OBIETTIVO DELL'ESERCIZIO = Aggiorna il brano sugli affreschi della chiesa di Laurana: riscrivi la parte che si apre con le parole contenenti "E adesso veniamo" e si chiude con "dell'intero territorio quarnerino.", mettendo "Deposizione" al posto di "Crocifissione".

BRANO SELEZIONATO =
● ● ● ●

E adesso veniamo agli affreschi della parrocchiale di San Giorgio risalente
al XIV secolo, quelli affreschi che ci hanno dato lo spunto per questa
ricerca. Sulle pareti della chiesa in stile gotico, secondo Branko Fucic,
nel suo libro "Istarske Freske" (Affreschi istriani) le figure sarebbero
opera di una scuola veterogotica e risalirebbero tra il 1470 e il 1479.
Secondo questo autore lo stile è molto vicino a quello di Vincenzo da
Castua, evidente soprattutto nelle figure e nelle facce rotonde degli angeli
e, soprattutto, nella grande scena di massa della Crocifissione. Secondo
questo autore, gli affreschi della chiesa di Laurana sarebbero la
composizione murale di più alta qualità dell'intero territorio quarnerino.

● ● ● ●

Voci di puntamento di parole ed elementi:

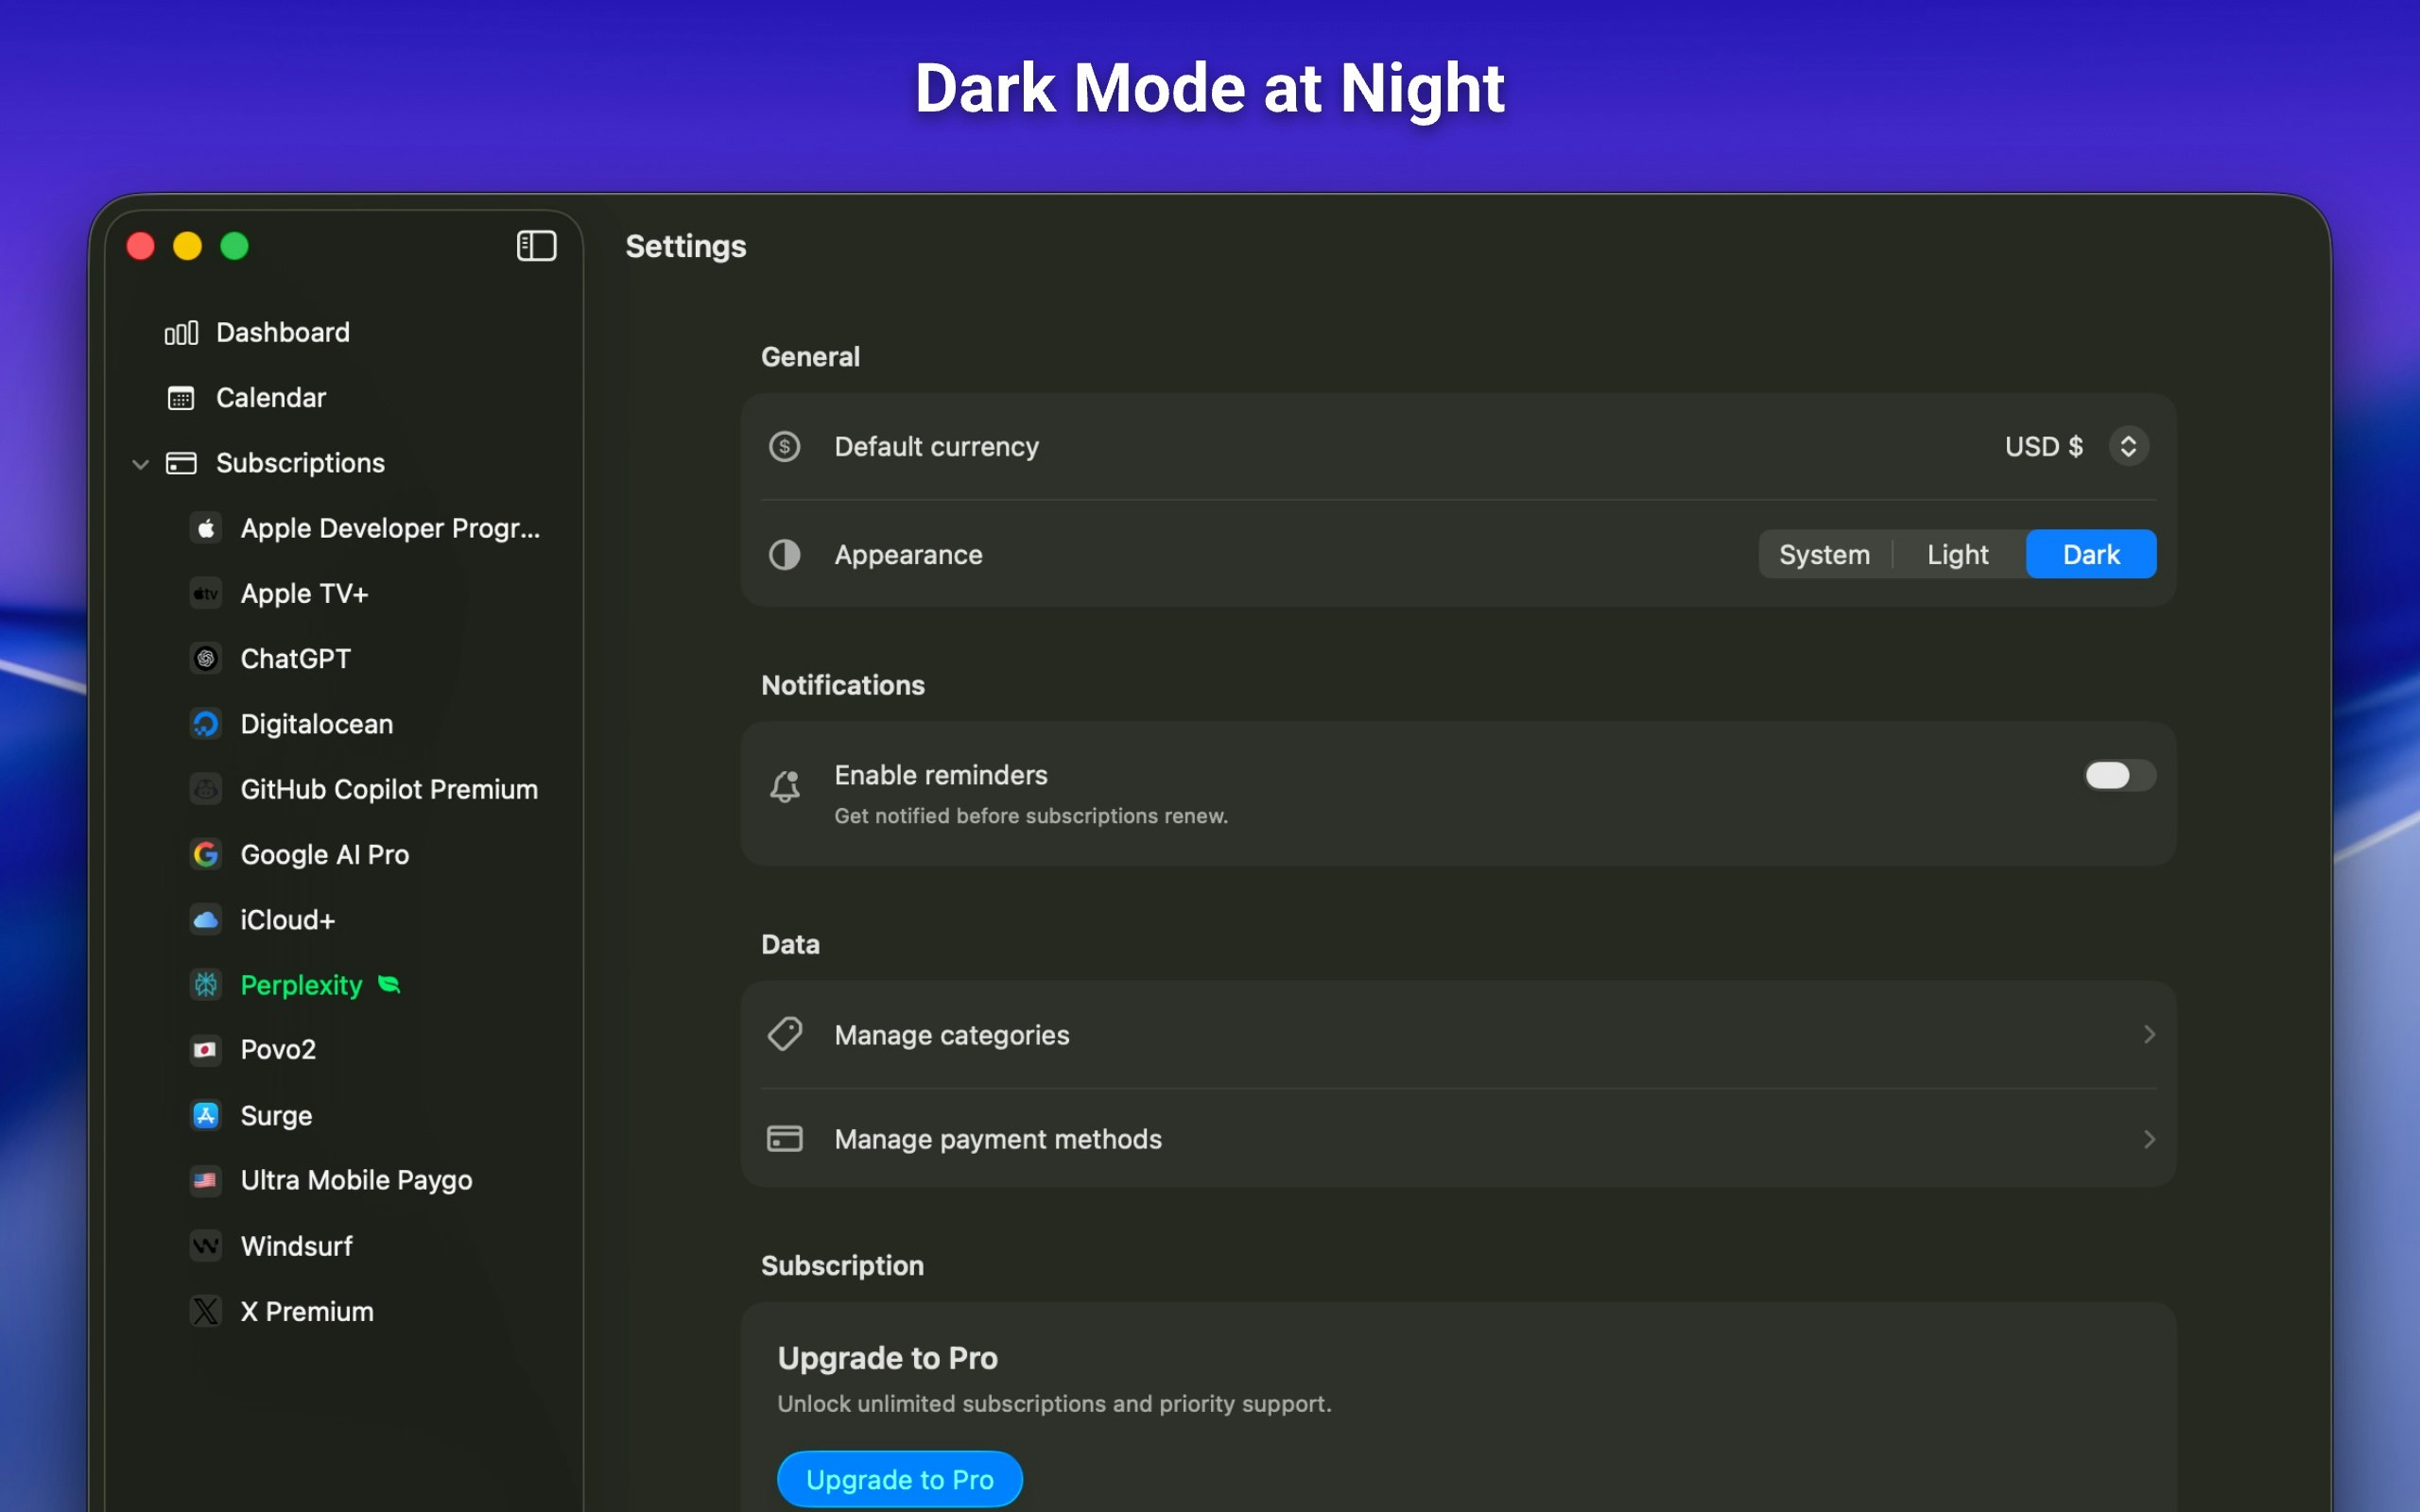Set appearance to Light

click(x=1957, y=555)
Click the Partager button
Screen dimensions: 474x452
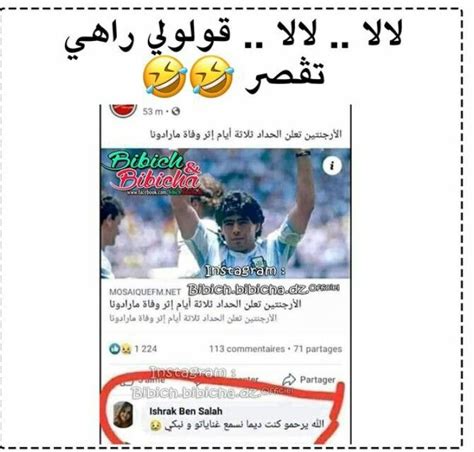(x=309, y=379)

● ● ● ●

SOLUZIONE DELL'ESERCIZIO =
E adesso veniamo agli affreschi della parrocchiale di San Giorgio risalente
al XIV secolo, quelli affreschi che ci hanno dato lo spunto per questa
ricerca. Sulle pareti della chiesa in stile gotico, secondo Branko Fucic,
nel suo libro "Istarske Freske" (Affreschi istriani) le figure sarebbero
opera di una scuola veterogotica e risalirebbero tra il 1470 e il 1479.
Secondo questo autore lo stile è molto vicino a quello di Vincenzo da
Castua, evidente soprattutto nelle figure e nelle facce rotonde degli angeli
e, soprattutto, nella grande scena di massa della Deposizione. Secondo
questo autore, gli affreschi della chiesa di Laurana sarebbero la
composizione murale di più alta qualità dell'intero territorio quarnerino.